Any hopes that emerging markets could somehow ring fence themselves from the eurozone debt crisis and the misery of the US economy have been unequivocally shattered this month. Forget it.
More specifically, it is their currencies that have suffered a rout, justifying the decisions of many central banks to build up their foreign exchange reserves in recent years.
Global emerging stock markets (GEMs) have slumped by almost 18% in September, which is the worst monthly decline since October 2008, according to a Citi research report issued this week. And, given "the savage unwinding of the emerging market carry trade", over 40% of that collapse is due to foreign exchange weakness, the bank says.
The authors of the report, led by Geoffrey Dennis, attribute the falls to a combination of the shock interest rate cut by Brazil’s central bank on August 30, the rebound of the US dollar against the euro, and the official cap placed on the Swiss franc/euro cross-rate.
The Brazilian real, with the highest interest rates (12%) in the emerging market world, had been a very popular carry trade for investors, and then unexpectedly the central bank seemed to be signalling a desire for a weaker currency.
The other two factors further underpinned dollar strength, and hastened the unwinding of vast volumes of carry trades in other high-beta currencies, as investors scampered to book profits or alleviate losses.
“The flight back to the dollar has sucked liquidity out of the emerging markets,” said Dennis. And currency weakness is likely to continue as foreign investors jettison their holdings in local debt markets.
At the beginning of the summer, when emerging market equities started to sell off, their currencies held up pretty well, accounting for less than 20% of the falls in July and August. Their resilience, shared by emerging market sovereign bond yields, was unusual at a time of equity market weakness. It suggested no crisis at all in emerging markets, said Dennis.
That changed in September. Emerging market “currencies have collapsed so far this month, exacerbating losses for equity investors and creating something of a panic atmosphere on several occasions in recent weeks”.
MSCI GEMs are now down by 26% year-to-date, and suffered a 6.3% drop on one day alone – on September 22. Using equity weights to create an emerging market proxy index, Citi calculates that the average fall in currencies this month has been 8%, even though the Chinese renminbi -- the biggest weight in the index -- has been more or less flat against the dollar.
The issue now is whether a period of dollar strength will have a deleterious effect on the longer-term performance of emerging market equities.
The Citi team point out that equities are negatively impacted by a rising dollar for several key reasons.
First, a strong dollar pulls cash out of emerging markets and usually causes risk aversion to increase. Second, it causes corporate earnings and the return on equities to decline. Third, it typically translates into weaker commodity prices, which are harmful for the net commodity-exporting emerging world. And, finally, it imposes negative translation effects on foreign holdings of emerging market equities.

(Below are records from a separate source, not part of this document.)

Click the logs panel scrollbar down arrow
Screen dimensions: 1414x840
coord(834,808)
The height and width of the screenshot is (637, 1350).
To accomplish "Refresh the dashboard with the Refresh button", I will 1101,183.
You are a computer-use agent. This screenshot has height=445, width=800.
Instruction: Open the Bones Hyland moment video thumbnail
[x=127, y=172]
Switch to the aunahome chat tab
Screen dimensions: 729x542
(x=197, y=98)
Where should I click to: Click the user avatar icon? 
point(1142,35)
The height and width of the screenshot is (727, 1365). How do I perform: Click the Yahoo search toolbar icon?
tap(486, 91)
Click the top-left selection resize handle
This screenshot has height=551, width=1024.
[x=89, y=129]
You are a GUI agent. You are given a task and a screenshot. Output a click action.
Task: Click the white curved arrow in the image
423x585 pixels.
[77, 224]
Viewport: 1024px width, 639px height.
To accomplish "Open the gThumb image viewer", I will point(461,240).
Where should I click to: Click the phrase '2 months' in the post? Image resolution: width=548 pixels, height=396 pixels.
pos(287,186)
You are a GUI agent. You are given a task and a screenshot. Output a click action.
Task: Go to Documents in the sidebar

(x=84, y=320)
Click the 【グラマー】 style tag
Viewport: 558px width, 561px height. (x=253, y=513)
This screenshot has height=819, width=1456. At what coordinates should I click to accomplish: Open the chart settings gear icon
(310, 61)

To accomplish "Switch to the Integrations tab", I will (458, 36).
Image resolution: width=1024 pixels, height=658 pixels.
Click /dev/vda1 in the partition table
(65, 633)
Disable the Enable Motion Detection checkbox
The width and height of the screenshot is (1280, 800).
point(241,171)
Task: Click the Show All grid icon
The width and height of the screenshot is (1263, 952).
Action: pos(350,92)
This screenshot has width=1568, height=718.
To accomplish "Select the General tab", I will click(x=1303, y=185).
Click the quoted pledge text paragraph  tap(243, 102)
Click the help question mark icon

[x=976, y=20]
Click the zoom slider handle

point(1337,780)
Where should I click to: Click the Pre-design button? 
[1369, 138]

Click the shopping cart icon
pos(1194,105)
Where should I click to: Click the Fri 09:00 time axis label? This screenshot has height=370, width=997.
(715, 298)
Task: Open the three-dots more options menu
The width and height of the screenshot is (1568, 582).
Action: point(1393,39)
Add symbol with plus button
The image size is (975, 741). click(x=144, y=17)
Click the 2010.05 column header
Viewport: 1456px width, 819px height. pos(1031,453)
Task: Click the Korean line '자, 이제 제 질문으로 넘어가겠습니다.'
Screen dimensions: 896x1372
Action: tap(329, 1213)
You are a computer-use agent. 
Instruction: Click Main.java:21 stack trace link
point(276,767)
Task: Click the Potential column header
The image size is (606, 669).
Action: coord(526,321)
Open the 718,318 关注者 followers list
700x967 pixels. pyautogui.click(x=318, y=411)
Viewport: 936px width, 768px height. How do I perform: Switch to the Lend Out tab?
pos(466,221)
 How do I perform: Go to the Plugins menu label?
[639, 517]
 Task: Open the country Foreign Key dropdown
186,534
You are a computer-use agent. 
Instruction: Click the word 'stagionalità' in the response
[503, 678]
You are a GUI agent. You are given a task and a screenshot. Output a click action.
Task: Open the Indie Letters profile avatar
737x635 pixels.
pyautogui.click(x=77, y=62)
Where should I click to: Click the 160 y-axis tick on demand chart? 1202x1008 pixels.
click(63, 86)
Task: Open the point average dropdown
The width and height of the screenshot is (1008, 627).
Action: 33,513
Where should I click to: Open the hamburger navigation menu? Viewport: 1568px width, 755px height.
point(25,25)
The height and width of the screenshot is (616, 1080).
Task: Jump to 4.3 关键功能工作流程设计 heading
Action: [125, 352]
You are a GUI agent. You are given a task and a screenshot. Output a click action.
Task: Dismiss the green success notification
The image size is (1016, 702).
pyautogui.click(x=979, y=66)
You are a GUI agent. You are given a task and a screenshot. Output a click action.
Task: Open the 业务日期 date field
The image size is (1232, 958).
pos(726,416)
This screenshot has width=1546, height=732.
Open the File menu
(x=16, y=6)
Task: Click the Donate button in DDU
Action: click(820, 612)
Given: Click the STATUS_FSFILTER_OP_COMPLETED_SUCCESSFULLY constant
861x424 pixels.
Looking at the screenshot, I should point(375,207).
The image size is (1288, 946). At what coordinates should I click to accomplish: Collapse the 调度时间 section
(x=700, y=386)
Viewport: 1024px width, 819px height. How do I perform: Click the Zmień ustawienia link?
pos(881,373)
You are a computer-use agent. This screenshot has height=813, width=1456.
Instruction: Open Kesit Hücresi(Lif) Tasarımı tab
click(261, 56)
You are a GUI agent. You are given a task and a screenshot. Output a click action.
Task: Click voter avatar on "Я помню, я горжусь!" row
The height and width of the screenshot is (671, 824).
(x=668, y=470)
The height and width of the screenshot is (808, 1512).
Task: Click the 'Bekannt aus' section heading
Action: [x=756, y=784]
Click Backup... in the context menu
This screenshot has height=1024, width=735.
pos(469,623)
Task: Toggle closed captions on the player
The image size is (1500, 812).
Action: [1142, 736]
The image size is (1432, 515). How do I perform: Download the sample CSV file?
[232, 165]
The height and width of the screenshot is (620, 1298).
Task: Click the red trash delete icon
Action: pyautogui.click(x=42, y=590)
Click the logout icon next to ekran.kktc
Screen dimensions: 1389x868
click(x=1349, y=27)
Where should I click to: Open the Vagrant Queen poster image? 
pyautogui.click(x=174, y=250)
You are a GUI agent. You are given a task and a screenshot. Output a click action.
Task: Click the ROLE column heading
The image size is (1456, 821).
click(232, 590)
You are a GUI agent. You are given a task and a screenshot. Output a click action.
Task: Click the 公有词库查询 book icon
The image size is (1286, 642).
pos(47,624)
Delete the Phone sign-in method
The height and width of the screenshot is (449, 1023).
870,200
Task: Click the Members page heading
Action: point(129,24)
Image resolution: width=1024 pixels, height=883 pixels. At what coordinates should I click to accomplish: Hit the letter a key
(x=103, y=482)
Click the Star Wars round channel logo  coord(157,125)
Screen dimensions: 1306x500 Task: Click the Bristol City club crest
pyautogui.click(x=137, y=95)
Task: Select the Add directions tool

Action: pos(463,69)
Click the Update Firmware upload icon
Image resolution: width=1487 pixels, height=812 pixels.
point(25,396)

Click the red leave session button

Asian markets have been historically most vulnerable during periods of dollar strength – although the year-to-date fall of 25.8% in MSCI EM Asia in dollar terms is no worse than the MSCI indices for Latin America and Emea.
Citi concludes on a more sanguine note, with a tentative view that the “carry trade unwind in emerging markets may already largely be over.”
If so, then arguably emerging markets, having been ditched by foreign speculative investors, might be in better shape to withstand the next inevitable stages of the European and US crises.